Using the records below, quote only the span that opens with the line containing "Einzelmittel (209, 182)" and closes with the line containing "C12 (585, 956)", exactly and inclusively.

RECORDED DATA:
━━━━━━━━

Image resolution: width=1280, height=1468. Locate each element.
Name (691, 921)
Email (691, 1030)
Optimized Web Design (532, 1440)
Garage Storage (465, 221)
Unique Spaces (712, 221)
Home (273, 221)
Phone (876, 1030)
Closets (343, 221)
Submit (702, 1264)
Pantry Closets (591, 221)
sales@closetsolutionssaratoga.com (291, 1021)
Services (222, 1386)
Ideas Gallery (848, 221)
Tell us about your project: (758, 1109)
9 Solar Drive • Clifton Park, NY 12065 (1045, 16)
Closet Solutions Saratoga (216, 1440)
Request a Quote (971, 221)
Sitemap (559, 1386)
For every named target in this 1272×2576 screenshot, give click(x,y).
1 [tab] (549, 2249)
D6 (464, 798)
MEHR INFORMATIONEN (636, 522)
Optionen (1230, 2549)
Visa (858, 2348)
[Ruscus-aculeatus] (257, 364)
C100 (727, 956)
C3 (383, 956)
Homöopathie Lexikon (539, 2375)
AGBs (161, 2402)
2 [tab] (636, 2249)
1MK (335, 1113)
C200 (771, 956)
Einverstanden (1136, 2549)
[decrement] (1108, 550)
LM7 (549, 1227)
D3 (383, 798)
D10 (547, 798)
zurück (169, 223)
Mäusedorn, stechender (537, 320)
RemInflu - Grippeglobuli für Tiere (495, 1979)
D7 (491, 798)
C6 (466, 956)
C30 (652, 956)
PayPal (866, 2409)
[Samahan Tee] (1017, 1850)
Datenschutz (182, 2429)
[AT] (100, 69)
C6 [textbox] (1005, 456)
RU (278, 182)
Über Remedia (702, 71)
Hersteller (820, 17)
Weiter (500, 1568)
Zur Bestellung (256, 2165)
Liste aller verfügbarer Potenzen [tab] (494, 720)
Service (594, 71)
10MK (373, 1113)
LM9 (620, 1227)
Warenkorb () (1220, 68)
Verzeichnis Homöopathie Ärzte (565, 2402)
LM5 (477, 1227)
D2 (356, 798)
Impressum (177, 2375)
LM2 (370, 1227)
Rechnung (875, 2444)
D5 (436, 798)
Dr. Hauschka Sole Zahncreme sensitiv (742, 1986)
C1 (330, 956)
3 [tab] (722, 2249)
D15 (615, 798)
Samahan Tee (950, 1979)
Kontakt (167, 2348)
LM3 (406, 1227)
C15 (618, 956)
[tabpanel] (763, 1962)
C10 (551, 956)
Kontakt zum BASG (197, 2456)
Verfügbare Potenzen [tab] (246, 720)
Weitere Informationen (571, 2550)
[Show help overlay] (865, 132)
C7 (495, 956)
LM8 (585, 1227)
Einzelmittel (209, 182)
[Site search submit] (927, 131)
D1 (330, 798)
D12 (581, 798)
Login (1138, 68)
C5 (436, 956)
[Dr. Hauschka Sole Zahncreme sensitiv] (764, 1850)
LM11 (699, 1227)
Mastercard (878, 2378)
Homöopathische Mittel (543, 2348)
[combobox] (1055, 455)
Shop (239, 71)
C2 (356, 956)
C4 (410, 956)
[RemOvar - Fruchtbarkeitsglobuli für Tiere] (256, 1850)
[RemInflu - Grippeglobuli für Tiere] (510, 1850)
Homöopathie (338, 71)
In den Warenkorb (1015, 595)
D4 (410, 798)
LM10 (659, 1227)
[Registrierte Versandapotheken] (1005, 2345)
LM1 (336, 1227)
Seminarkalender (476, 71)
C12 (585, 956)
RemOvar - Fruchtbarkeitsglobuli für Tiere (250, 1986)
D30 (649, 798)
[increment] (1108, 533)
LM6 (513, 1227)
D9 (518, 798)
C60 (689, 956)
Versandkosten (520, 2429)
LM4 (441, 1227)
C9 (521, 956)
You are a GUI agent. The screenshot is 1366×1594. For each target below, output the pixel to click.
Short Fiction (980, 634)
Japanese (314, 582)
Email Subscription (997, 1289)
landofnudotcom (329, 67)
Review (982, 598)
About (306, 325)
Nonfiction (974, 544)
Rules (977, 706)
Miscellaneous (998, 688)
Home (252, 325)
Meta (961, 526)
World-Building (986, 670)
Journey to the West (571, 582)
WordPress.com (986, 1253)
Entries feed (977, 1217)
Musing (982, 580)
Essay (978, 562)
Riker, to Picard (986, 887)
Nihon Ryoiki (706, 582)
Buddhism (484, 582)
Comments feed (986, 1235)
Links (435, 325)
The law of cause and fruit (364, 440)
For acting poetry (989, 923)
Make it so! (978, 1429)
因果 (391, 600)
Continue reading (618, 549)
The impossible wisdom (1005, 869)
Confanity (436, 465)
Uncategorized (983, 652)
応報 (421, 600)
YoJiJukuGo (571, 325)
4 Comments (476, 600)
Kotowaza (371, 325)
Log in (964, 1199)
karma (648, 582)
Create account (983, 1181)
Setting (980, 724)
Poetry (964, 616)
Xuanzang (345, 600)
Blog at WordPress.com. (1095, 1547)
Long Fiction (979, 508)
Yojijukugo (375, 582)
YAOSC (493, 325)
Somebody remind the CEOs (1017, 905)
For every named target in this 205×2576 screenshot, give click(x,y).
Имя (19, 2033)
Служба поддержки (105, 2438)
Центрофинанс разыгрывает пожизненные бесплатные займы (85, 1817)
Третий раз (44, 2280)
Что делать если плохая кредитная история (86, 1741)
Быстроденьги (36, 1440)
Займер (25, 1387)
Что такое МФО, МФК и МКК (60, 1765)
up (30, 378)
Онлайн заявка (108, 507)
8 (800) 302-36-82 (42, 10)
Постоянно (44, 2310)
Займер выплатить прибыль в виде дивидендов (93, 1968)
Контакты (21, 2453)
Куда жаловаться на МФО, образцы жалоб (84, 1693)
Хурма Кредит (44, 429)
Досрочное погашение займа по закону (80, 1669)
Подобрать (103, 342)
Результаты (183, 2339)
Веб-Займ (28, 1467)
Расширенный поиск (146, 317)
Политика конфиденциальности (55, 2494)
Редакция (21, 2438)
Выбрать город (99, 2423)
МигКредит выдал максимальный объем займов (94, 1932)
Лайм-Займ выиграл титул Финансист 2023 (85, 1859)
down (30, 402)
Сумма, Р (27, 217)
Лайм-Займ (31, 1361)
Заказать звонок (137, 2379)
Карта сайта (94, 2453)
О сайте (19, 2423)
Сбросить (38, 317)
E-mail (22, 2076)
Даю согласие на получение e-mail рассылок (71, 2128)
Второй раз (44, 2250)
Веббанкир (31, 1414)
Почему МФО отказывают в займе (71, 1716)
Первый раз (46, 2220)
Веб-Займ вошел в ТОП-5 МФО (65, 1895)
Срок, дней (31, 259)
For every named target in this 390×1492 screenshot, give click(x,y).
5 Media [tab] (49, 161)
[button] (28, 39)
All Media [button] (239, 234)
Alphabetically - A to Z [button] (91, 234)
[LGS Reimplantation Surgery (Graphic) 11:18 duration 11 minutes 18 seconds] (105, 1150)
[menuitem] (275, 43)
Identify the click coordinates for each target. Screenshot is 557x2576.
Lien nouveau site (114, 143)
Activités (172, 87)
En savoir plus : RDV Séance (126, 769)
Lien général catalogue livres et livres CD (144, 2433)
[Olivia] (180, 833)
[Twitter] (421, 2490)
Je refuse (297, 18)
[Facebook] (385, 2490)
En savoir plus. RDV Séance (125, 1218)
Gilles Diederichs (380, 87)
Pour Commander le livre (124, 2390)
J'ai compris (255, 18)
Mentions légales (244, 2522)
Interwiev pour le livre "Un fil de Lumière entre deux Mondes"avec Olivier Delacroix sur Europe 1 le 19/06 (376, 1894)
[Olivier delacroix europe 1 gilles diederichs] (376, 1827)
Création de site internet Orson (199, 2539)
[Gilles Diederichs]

━━━━━━━━

ANSWER FOR THIS EXERCISE:
Einzelmittel (209, 182)
[Site search submit] (927, 131)
D1 (330, 798)
D12 (581, 798)
Login (1138, 68)
C5 (436, 956)
[Dr. Hauschka Sole Zahncreme sensitiv] (764, 1850)
LM11 (699, 1227)
Mastercard (878, 2378)
Homöopathische Mittel (543, 2348)
[combobox] (1055, 455)
Shop (239, 71)
C2 (356, 956)
C4 (410, 956)
[RemOvar - Fruchtbarkeitsglobuli für Tiere] (256, 1850)
[RemInflu - Grippeglobuli für Tiere] (510, 1850)
Homöopathie (338, 71)
In den Warenkorb (1015, 595)
D4 (410, 798)
LM10 (659, 1227)
[Registrierte Versandapotheken] (1005, 2345)
LM1 (336, 1227)
Seminarkalender (476, 71)
C12 (585, 956)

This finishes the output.